Going green
23 Feb 2005
In an article in The Guardian this month, Adrian Wilkes, chairman of the Environmental Industries Commission, argues that 'tackling environmental challenges also creates new business opportunities'. For the industry he represents this is undoubtedly true.
The world market for environmental goods and services is, at an estimated $515billion, comparable with that of the aerospace and pharmaceutical industries. For the industries facing those challenges, however, Wilkes laments that it is cheaper for them to spend money on lobbying against environmental regulation, rather than on environmental protection itself.
While this may be an unduly harsh view of those industries that pride themselves on their environmental track records, there is little doubt that few industries welcome increasing regulation.
The chemicals industry, for example, might well have accepted the EU's impending REACH (Registration, Evaluation and Authorisation of Chemicals) regulations — but not without lobbying long and hard against what it saw as a potentially damaging initiative to the industry's competitiveness.
Wilkes' view - on new opportunities, if not the benefits of lobbying - receives support from the government's science minister, Lord Sainsbury.

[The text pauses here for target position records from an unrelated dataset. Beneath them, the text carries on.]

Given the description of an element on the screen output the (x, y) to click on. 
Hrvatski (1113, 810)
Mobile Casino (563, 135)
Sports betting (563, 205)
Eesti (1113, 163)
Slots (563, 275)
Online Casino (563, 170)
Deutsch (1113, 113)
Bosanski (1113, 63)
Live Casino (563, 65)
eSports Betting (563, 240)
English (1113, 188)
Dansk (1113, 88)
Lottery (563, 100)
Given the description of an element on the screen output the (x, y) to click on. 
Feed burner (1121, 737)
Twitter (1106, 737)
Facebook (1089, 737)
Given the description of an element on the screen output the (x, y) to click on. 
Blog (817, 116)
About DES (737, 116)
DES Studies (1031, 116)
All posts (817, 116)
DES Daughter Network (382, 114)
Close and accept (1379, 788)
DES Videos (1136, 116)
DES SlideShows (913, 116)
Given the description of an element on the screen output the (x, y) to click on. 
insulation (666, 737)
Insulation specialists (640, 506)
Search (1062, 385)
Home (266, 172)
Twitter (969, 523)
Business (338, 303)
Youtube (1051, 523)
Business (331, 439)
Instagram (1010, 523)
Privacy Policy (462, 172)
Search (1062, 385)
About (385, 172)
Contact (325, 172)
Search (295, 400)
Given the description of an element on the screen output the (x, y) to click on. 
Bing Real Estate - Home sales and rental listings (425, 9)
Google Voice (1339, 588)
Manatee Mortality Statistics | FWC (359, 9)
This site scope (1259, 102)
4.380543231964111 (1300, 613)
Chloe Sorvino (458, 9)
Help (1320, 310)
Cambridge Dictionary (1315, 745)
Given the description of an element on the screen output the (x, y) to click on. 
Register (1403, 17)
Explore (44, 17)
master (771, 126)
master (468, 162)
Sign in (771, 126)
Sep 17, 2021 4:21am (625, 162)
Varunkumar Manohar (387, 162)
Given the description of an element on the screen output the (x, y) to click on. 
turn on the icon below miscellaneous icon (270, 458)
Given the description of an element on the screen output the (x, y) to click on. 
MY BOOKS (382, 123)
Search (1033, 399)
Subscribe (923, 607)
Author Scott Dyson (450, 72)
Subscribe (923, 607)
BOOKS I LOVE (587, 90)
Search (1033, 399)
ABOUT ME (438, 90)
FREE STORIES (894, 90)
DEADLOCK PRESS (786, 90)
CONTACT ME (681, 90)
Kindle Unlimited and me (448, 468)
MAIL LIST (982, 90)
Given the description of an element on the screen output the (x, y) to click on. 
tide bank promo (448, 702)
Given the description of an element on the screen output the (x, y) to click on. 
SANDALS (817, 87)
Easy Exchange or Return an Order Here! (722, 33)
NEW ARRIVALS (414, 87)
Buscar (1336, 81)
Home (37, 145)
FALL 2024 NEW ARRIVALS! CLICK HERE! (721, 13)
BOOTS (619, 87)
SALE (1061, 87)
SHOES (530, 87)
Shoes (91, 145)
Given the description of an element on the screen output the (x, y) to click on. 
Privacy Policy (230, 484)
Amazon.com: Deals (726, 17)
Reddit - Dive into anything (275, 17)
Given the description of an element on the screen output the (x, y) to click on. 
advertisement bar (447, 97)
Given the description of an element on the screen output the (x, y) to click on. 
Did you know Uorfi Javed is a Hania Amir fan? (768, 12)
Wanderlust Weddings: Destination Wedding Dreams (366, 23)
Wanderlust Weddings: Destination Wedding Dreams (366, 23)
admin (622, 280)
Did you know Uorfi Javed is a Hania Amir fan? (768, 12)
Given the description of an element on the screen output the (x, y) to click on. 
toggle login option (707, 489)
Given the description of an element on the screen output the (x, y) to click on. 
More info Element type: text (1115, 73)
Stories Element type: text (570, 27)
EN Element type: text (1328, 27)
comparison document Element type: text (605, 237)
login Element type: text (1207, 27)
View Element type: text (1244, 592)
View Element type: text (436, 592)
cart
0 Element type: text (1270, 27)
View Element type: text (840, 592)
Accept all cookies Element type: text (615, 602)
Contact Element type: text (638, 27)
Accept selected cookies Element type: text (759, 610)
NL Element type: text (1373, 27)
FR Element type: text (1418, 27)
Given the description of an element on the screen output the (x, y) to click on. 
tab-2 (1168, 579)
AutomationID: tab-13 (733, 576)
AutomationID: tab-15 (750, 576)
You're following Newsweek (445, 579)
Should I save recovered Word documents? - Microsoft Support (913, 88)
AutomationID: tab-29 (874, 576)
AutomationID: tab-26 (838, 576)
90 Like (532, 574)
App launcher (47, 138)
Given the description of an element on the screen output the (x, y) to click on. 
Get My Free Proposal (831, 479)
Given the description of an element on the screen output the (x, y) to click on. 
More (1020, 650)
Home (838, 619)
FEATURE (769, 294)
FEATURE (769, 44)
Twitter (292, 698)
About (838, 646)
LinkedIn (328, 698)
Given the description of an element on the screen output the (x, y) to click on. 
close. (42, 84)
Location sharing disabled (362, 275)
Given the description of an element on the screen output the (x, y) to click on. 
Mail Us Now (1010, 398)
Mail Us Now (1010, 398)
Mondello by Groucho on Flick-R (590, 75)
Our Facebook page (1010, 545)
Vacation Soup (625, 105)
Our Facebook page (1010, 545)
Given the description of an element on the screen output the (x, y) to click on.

Explaining how government is encouraging innovation across UK industry, he cites the REACH proposals as presenting not just challenges to the chemical industry, but also opportunities for it to innovate.
One of the government's initiatives in this area is the Crystal Faraday Partnership, which specialises in green chemical technologies.
Its managing director, Neville Hargreaves, takes a pragmatic view of innovation.
'Green chemical technology is only ever relevant,' he says, 'if it has an economic component.' Or, as Wilkes reminds us, 'intelligent policymaking recognises that there is no inherent conflict here between environment and competitiveness'.